§ Exercise
Starting at the line that contains "is (1080, 2160)." and ending after the line that contains "browser-status-url: ?from=index_xxz is", convert the lines of the items below into a numbered list, omitting any blank lines.

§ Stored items
··········
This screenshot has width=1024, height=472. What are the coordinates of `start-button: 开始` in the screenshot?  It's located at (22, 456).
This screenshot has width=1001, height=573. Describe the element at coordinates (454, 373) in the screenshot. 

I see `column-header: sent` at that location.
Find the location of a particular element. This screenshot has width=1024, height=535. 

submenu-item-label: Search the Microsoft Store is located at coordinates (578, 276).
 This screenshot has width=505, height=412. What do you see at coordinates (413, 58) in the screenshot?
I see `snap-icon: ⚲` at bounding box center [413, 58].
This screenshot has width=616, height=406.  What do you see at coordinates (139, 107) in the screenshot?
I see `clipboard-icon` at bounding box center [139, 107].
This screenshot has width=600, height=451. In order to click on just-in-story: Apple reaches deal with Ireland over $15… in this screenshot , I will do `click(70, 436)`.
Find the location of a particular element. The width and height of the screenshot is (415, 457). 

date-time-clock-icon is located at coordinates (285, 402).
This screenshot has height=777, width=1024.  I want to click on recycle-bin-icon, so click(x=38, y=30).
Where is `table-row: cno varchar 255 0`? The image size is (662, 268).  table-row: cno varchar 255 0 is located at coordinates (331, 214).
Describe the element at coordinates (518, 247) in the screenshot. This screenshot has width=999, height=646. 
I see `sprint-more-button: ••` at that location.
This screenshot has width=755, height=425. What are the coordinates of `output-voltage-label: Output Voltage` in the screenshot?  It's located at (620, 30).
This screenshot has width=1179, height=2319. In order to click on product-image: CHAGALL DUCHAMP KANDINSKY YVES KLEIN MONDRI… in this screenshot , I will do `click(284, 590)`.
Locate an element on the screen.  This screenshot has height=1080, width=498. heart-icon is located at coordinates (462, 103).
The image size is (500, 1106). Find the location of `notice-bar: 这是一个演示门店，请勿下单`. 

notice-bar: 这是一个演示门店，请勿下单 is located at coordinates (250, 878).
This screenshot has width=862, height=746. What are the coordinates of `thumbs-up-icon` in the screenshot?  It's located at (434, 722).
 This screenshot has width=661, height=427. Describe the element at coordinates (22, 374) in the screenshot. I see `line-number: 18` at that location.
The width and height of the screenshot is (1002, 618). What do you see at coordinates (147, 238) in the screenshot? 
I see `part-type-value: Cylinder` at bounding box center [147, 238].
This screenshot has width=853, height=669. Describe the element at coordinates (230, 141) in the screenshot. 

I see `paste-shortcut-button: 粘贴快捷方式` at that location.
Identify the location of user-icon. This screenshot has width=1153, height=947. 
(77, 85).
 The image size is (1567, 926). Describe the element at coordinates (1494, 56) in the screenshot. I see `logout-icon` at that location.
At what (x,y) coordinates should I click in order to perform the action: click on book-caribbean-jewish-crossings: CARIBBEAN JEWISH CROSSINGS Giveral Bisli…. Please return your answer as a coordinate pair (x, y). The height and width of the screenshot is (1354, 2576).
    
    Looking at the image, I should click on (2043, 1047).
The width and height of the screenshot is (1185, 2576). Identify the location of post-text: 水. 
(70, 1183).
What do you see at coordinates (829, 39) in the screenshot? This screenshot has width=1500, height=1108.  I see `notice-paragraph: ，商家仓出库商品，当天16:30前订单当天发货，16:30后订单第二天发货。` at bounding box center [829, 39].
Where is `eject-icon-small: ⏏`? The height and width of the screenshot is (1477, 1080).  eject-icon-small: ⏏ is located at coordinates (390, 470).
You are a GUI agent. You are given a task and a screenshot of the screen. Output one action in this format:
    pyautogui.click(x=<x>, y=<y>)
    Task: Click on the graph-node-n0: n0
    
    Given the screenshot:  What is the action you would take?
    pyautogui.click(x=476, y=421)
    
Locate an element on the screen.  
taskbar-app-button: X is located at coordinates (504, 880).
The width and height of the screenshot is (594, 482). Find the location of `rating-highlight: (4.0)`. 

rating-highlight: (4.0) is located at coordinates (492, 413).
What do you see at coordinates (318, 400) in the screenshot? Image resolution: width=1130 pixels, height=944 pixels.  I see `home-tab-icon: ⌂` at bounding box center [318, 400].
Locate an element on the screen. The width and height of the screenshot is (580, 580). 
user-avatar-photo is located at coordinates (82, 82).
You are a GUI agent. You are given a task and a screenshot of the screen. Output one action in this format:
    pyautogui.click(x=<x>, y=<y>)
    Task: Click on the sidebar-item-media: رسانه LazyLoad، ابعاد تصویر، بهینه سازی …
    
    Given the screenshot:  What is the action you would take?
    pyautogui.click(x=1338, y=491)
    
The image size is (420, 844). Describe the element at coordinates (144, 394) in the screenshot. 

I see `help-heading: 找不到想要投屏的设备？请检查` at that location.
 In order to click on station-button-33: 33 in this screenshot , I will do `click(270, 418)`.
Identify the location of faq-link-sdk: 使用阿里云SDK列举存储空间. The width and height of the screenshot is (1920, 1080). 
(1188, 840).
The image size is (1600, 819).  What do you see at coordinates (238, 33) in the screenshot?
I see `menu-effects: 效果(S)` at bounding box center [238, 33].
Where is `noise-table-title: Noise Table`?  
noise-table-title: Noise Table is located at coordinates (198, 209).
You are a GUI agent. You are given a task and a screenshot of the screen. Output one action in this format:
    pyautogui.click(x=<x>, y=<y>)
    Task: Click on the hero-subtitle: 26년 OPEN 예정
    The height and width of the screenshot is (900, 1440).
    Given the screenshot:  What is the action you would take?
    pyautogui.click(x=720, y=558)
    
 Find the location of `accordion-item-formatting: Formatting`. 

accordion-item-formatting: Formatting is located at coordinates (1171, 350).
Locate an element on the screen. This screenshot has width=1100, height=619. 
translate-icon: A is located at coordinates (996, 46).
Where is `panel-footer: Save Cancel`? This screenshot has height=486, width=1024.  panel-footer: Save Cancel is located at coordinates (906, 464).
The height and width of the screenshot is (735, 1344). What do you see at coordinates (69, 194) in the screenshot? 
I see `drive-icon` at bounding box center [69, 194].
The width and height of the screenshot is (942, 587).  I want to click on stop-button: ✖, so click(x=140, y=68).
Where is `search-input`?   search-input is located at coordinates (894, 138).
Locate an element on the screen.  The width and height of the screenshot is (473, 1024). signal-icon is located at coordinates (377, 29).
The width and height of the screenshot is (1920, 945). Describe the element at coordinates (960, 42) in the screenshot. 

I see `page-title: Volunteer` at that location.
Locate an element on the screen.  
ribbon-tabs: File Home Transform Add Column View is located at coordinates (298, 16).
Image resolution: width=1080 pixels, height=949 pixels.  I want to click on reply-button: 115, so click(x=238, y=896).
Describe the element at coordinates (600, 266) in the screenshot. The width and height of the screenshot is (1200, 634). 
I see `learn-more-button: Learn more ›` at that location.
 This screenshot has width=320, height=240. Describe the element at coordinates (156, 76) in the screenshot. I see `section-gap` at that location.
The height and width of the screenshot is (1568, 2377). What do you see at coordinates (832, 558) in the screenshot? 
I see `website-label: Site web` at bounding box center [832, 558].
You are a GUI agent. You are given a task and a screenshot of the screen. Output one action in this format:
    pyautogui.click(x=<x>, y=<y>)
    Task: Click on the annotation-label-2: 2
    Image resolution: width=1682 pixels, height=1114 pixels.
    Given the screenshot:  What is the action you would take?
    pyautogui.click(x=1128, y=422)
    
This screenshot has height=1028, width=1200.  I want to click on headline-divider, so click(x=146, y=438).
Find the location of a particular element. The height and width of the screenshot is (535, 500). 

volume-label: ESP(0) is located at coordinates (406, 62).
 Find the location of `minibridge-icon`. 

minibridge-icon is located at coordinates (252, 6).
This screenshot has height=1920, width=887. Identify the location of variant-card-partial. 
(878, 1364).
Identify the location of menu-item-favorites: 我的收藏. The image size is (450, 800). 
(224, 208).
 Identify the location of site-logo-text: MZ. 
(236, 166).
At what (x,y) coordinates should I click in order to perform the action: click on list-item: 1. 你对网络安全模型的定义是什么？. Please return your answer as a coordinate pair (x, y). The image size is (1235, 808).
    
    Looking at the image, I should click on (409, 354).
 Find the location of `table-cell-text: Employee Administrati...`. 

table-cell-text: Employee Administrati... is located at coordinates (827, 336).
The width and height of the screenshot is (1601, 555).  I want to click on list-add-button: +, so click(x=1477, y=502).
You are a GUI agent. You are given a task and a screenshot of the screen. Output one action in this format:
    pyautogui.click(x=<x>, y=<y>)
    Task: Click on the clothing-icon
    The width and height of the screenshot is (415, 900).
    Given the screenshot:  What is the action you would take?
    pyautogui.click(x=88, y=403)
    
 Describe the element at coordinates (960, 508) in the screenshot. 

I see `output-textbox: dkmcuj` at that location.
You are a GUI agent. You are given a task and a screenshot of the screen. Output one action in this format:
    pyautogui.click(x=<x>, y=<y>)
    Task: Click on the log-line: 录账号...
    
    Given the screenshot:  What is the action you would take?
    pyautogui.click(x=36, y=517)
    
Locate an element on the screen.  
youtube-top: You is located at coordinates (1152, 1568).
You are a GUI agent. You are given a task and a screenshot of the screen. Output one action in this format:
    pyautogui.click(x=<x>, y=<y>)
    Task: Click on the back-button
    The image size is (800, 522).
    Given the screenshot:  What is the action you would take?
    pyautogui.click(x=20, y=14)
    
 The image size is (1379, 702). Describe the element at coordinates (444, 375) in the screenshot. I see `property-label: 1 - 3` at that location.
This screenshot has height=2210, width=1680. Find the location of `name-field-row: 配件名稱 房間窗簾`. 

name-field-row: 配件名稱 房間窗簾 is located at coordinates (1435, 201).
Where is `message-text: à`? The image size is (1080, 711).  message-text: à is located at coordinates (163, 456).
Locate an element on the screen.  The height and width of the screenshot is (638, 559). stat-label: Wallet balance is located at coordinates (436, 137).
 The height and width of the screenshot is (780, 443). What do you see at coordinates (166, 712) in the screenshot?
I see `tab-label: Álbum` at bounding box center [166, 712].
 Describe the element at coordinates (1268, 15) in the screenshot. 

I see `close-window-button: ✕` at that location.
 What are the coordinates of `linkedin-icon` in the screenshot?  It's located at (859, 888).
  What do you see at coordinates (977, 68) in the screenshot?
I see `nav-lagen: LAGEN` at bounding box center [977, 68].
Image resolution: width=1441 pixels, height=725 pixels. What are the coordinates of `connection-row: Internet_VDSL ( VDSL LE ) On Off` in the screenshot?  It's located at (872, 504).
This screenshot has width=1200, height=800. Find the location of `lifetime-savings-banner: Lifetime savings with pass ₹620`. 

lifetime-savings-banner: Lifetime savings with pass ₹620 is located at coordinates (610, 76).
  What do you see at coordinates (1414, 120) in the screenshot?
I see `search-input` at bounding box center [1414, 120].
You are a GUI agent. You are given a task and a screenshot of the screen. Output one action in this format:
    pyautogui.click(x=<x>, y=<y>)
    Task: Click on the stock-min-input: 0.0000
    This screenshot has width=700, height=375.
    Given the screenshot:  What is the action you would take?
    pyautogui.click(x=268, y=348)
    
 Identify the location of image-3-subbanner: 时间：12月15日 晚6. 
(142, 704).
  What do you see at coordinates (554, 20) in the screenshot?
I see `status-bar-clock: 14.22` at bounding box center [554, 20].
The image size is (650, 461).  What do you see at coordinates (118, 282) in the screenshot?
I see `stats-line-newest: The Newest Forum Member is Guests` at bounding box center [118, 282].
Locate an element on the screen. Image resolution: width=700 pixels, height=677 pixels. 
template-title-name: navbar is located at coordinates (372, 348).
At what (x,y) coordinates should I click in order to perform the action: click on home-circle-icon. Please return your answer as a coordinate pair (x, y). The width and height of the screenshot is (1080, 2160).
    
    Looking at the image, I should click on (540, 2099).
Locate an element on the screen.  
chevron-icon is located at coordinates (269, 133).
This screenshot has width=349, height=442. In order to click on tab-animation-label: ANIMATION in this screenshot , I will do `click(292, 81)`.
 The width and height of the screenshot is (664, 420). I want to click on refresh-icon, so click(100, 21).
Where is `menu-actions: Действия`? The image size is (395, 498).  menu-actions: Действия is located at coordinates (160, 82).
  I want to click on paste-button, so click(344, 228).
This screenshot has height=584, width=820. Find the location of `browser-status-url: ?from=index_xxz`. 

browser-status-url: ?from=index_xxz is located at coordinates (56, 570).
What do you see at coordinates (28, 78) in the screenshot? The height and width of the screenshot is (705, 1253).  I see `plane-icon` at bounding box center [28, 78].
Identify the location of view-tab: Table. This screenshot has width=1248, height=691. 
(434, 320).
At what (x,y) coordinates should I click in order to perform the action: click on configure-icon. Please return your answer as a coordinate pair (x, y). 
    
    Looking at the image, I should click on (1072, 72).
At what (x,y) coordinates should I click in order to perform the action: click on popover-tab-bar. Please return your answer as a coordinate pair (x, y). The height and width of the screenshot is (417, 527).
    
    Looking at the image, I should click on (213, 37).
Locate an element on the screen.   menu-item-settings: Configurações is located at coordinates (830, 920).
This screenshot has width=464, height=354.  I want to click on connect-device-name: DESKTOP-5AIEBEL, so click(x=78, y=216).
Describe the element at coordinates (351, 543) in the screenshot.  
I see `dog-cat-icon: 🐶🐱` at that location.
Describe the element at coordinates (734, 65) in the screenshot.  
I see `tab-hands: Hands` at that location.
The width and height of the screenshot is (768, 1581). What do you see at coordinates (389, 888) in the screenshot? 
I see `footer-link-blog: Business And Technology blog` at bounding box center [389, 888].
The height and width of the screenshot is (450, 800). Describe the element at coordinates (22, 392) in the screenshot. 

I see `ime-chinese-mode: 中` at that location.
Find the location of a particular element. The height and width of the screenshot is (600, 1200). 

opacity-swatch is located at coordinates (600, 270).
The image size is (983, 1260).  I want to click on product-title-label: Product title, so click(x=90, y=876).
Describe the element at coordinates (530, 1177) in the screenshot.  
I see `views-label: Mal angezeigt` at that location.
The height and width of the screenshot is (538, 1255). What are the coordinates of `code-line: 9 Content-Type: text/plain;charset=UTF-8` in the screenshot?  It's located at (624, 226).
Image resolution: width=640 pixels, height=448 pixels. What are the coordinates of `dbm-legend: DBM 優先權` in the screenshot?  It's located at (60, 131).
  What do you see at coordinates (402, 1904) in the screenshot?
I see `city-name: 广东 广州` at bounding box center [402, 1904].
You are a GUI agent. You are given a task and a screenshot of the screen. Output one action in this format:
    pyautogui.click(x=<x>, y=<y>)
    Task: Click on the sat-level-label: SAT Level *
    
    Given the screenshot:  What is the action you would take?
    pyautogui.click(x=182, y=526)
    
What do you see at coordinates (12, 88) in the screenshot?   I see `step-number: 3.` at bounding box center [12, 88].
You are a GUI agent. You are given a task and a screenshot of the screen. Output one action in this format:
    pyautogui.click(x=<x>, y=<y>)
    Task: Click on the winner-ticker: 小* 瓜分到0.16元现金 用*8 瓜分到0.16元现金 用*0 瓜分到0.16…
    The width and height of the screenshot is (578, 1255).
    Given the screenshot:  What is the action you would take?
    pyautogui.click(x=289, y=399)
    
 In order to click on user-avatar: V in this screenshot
··········
§ Your solution
1. At what (x,y) coordinates should I click in order to perform the action: click on home-circle-icon. Please return your answer as a coordinate pair (x, y). The width and height of the screenshot is (1080, 2160).
2.     Looking at the image, I should click on (540, 2099).
3. Locate an element on the screen.  
4. chevron-icon is located at coordinates (269, 133).
5. This screenshot has width=349, height=442. In order to click on tab-animation-label: ANIMATION in this screenshot , I will do `click(292, 81)`.
6.  The width and height of the screenshot is (664, 420). I want to click on refresh-icon, so click(100, 21).
7. Where is `menu-actions: Действия`? The image size is (395, 498).  menu-actions: Действия is located at coordinates (160, 82).
8.   I want to click on paste-button, so click(344, 228).
9. This screenshot has height=584, width=820. Find the location of `browser-status-url: ?from=index_xxz`. 
10. browser-status-url: ?from=index_xxz is located at coordinates (56, 570).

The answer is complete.